Pyrolysis and carbonization are one of the effective utilization ways of the straws. At present, most researches on direct carbonization of straws cause loss of straw resources to a certain extent, and the obtained biomass charcoal material has limited adsorption capacity when used as an adsorbent. In order to enhance the adsorption capacity of the biomass charcoal to better remove pollutants, many researchers can modify biomass charcoal materials, the modification methods of the biomass charcoal are not uniform and have certain cost, and the modification effect is greatly different due to different properties and application environments of raw materials. Straw is mainly composed of cellulose, hemicellulose and lignin, and a plurality of microorganisms existing in the environment have the capacity of degrading lignocellulose. Through microbial fermentation, the straw can realize conversion and structural change to a certain degree. The straw residue after microbial fermentation is composed of waste biomass and waste microbial cells, and contains a large amount of proteins, lipids and other carbohydrates as well as trace elements such as phosphorus (P), calcium (Ca) and iron (Fe). The incineration or disposal of the fermentation residues can cause great resource waste and environmental pollution. The potential application of biomass charcoal derived from fermentation waste is yet to be explored.
Disclosure of Invention
The invention provides a method for enhancing the adsorption performance of wheat straw charcoal by utilizing a filamentous fungus fermentation technology and application thereof, aiming at the application problems of low adsorption performance and high modification cost of the biomass charcoal from wheat straw.
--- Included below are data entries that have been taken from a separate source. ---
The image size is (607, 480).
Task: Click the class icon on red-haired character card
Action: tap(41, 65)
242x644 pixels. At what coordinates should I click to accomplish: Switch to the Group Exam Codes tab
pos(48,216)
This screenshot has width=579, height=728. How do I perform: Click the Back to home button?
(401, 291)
The invention utilizes dominant fungi with lignocellulose degradation capability to degrade straws, achieves the purpose of loosening the microstructure of natural straws, then carries out pyrolysis carbonization on the fermented straws, and uses the product for adsorbing and removing typical water pollutants such as dye, heavy metal and the like. The adsorption performance of the straw carbon is enhanced, and a new idea is provided for recycling the fermentation residues of the straws.
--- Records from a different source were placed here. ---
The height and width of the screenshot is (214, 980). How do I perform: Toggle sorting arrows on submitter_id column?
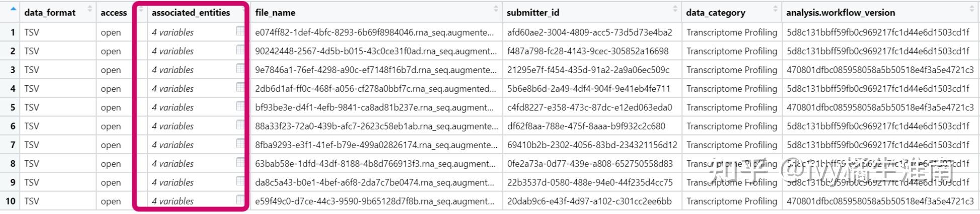tap(675, 9)
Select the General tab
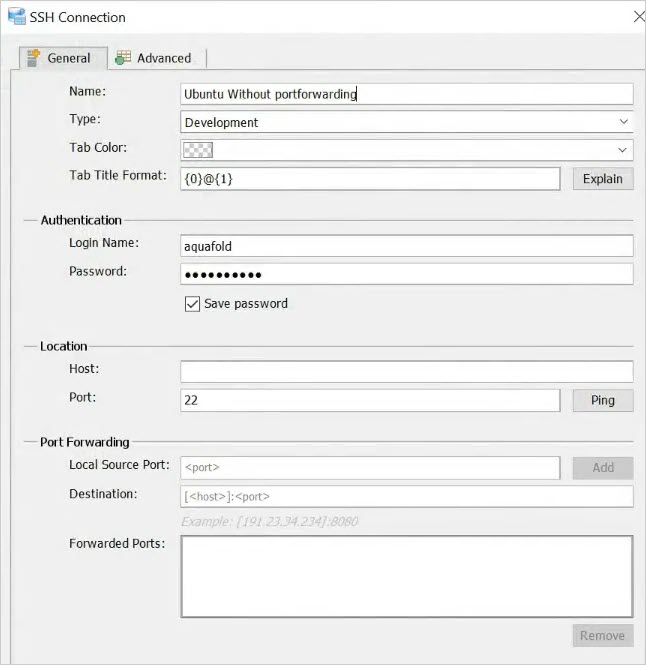 68,58
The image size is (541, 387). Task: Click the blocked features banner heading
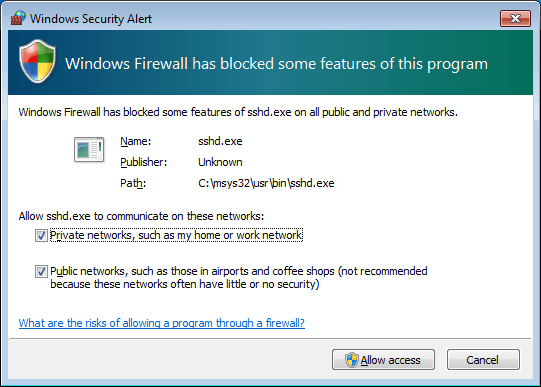[x=276, y=64]
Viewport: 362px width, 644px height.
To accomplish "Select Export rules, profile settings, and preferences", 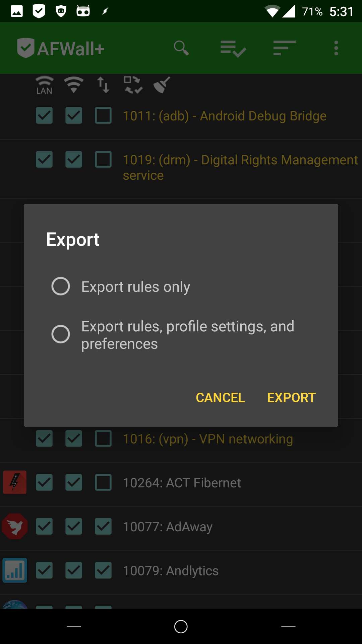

In order to achieve the purpose, the invention adopts the following technical means:
a method for strengthening the adsorption performance of wheat straw charcoal by utilizing a filamentous fungus fermentation technology is characterized by comprising the following steps:
1) taking mature spore suspension of filamentous fungus trichoderma asperellum T-1, inoculating the mature spore suspension into a sterilized wheat straw solid-state fermentation culture medium, uniformly stirring, and then culturing at constant temperature to finish wheat straw solid-state fermentation based on the trichoderma asperellum T-1, so as to obtain a wheat straw fermentation system;
2) adding a citric acid buffer solution into the wheat straw fermentation system in the step 1), oscillating at constant temperature by using a shaking table, leaching and cleaning, and filtering or centrifuging by using filter paper to obtain a wheat straw fermentation residue;
3) drying the wheat straw fermentation residues obtained in the step 2) in an oven, uniformly grinding, putting the straws into a porcelain boat, putting the porcelain boat in a tubular furnace for pyrolysis and carbonization, and keeping nitrogen atmosphere during the pyrolysis and carbonization, thereby finally obtaining the biomass charcoal with high adsorption performance.
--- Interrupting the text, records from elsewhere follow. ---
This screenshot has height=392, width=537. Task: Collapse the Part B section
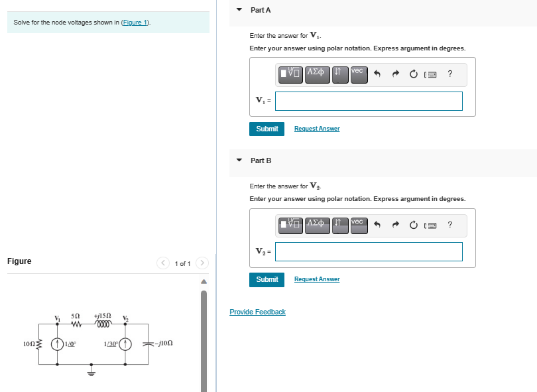pos(239,161)
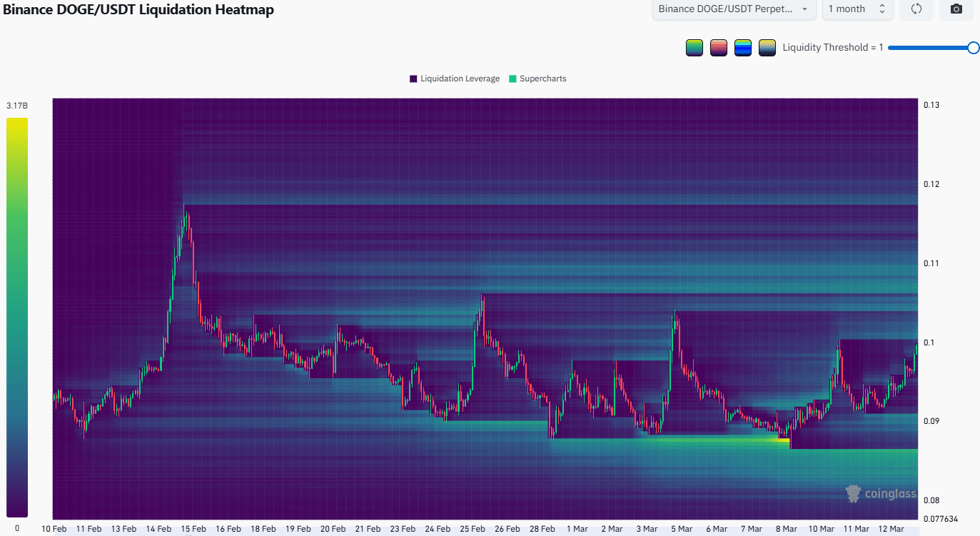Select the yellow-black heatmap color scheme
Screen dimensions: 980x536
767,47
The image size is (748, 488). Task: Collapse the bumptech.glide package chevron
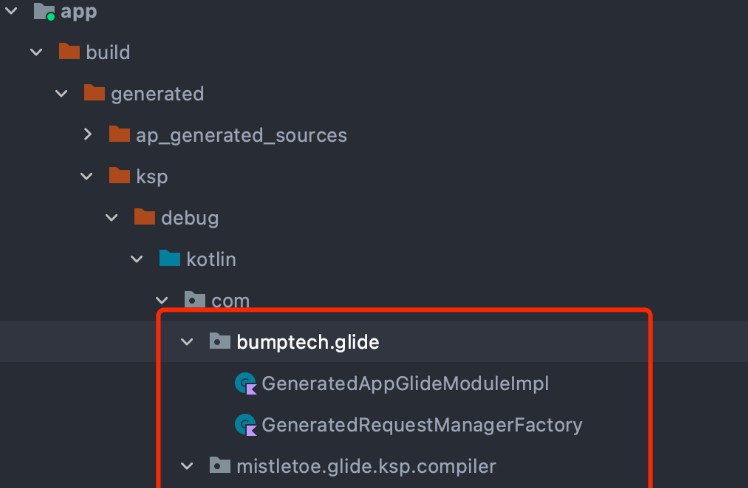(187, 342)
In step 1), the trichoderma asperellum T-1 is a prior art, has been disclosed in chinese patent with application publication No. CN104450530A (application No. 201410578593.X), has been deposited in the common microorganism center of the china committee for culture collection of microorganisms at 9-24 months in 2014, and has a biological preservation number of: CGMCC No. 9722;
the inoculation concentration of the spore suspension of the trichoderma asperellum T-1 is 106~107Spores/g wheat straw;
in the step 1), the wheat straw solid-state fermentation culture medium is prepared from a Mandel culture solution and wheat straws, wherein the ratio of the use amount of the Mandel culture solution to the use amount of the wheat straws is 3-4 mL: 1g (volume: mass).
The Mandel culture solution is counted by 1L and prepared from the following raw materials by weight:
the pH of the Mandel culture solution is 5-6.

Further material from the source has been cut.